Entries provided =>

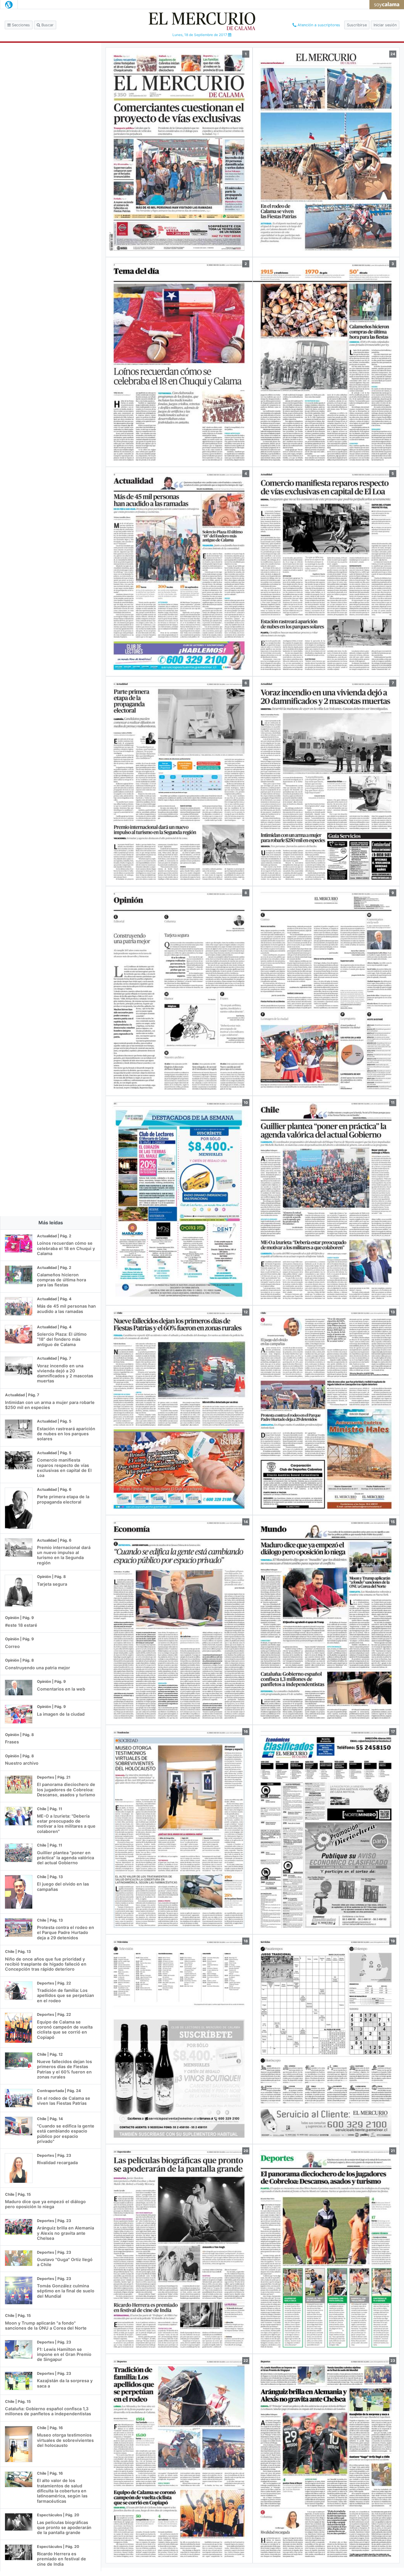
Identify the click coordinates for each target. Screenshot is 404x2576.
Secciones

--

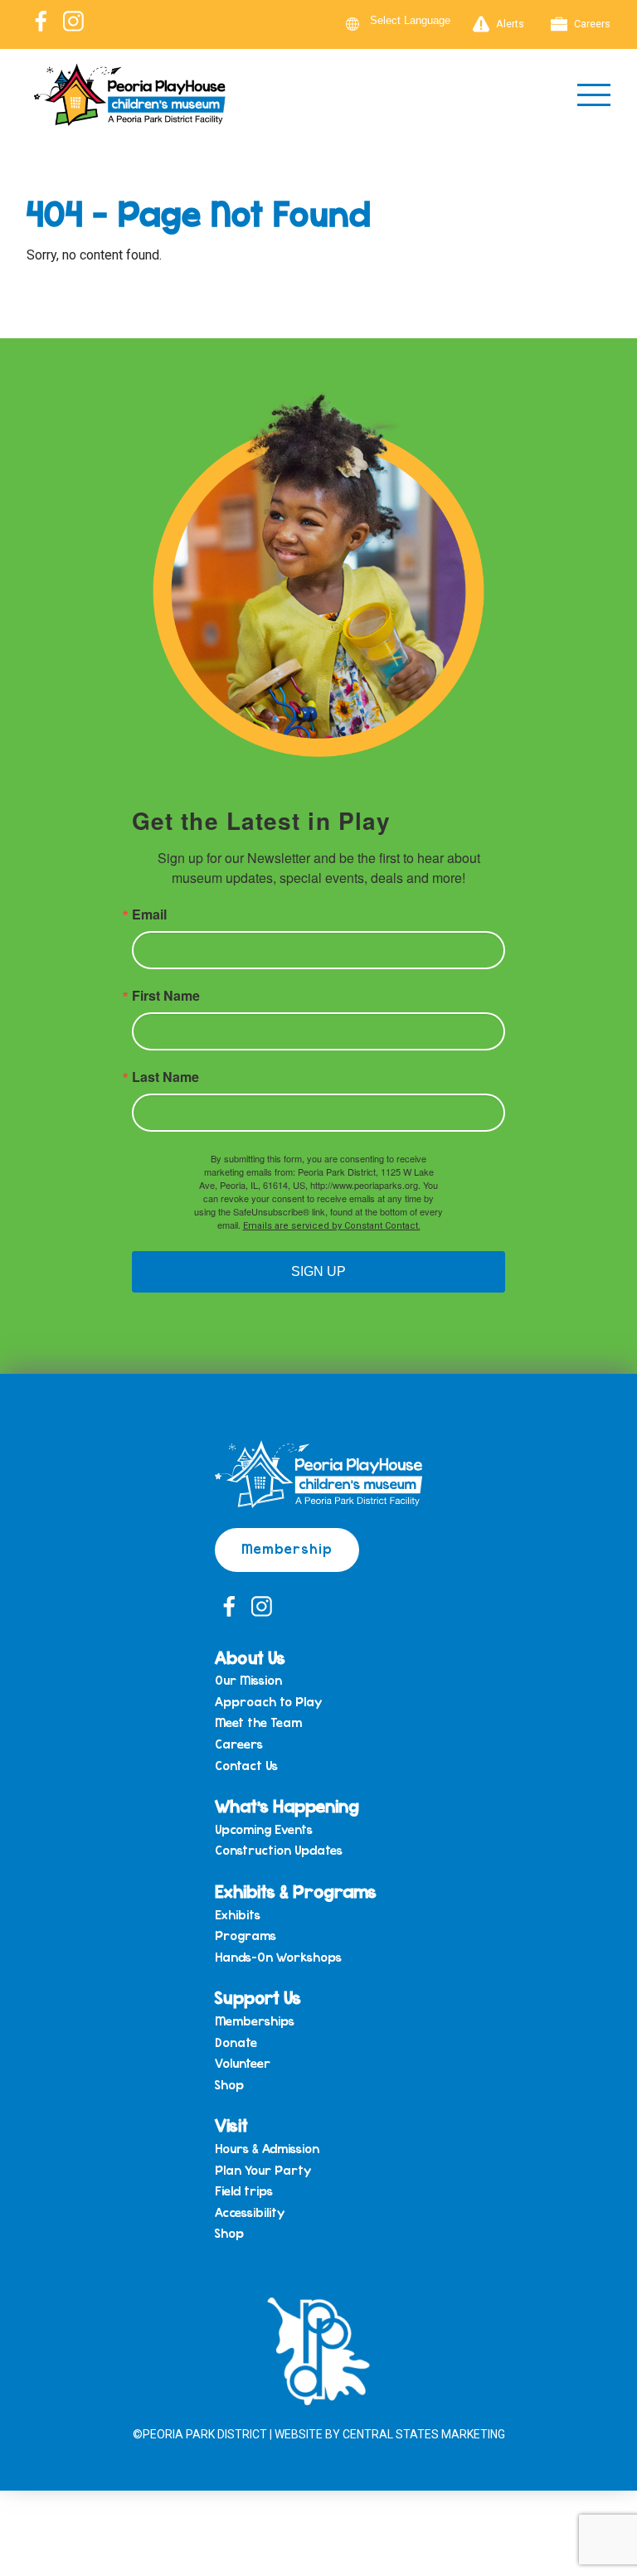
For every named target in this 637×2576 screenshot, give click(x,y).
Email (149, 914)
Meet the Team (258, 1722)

* * *

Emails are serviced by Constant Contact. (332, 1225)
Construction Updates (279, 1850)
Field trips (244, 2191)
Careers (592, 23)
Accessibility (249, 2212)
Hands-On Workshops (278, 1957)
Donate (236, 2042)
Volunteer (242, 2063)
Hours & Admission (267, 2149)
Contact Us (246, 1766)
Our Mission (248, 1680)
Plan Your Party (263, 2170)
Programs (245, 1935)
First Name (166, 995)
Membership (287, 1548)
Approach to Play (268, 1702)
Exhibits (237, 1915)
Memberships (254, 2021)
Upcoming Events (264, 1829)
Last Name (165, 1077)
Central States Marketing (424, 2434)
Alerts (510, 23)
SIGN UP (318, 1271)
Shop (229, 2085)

Exercise description =>
Find the number of lines in the listing that carry the word "click". Only that figure should appear in the reply.

Answer =>
2